SL Green Realty Corp. to Release Fourth Quarter 2025 Financial Results After Market Close on January 28, 2026

Conference Call to be Held on January 29, 2026 at 2:00pm ET

NEW YORK, Dec. 23, 2025 (GLOBE NEWSWIRE) — SL Green Realty Corp. (NYSE: SLG), Manhattan’s largest office landlord, today announced that it will release its earnings for the fourth quarter of 2025 on Wednesday, January 28, 2026 after market close.

The Company’s executive management team, led by Marc Holliday, Chairman and Chief Executive Officer, will host a conference call and audio webcast on Thursday, January 29, 2026 at 2:00pm ET to discuss the financial results.
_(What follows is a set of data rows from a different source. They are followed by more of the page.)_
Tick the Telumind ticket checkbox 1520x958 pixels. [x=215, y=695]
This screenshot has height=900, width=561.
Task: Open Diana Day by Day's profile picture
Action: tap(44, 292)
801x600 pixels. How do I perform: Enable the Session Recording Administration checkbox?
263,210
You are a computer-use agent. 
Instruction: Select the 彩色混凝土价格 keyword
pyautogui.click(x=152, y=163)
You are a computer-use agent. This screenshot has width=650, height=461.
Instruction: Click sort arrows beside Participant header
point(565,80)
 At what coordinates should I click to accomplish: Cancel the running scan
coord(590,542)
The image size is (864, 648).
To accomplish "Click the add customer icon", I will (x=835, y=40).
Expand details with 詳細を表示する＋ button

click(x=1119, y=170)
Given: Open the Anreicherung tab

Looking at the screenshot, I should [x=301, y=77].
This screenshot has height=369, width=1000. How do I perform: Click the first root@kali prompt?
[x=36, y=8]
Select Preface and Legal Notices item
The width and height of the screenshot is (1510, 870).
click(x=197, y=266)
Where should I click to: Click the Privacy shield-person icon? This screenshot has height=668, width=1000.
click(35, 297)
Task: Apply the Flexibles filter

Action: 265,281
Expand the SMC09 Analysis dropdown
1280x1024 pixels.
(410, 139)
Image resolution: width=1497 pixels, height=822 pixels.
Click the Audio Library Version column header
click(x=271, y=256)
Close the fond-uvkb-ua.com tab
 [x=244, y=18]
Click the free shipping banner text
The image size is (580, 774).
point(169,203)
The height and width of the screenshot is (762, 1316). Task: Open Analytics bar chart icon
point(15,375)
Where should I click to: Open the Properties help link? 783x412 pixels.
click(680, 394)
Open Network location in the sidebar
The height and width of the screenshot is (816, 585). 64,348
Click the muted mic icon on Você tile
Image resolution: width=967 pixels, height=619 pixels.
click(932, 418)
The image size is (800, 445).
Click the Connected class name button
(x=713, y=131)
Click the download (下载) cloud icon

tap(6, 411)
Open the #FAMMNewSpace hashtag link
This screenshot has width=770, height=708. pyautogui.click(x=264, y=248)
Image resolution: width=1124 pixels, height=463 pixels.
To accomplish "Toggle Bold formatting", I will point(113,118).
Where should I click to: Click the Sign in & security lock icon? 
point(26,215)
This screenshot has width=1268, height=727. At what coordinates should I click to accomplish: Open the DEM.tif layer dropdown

Simultaneous with the earnings release, supplemental data will be made available in the Investors section of the SL Green Realty Corp. website at https://slgreen.com under “Financial Reports”.

The live conference call will be webcast in listen-only mode and a replay will be available in the Investors section of the SL Green Realty Corp. website at https://slgreen.com under “Presentations & Webcasts”.

Research analysts who wish to participate in the conference call must first register at https://register-conf.media-server.com/register/BIdf54cb0f07f14525b86bd3b1dcc871fd.

About SL Green Realty Corp.

SL Green Realty Corp., Manhattan’s largest office landlord, is a fully integrated real estate investment trust, or REIT, that is focused primarily on acquiring, managing and maximizing the value of Manhattan commercial properties. As of September 30, 2025, SL Green held interests in 53 buildings totaling 30.7 million square feet. This included ownership interests in 27.1 million square feet of Manhattan buildings and 2.7 million square feet securing debt and preferred equity investments.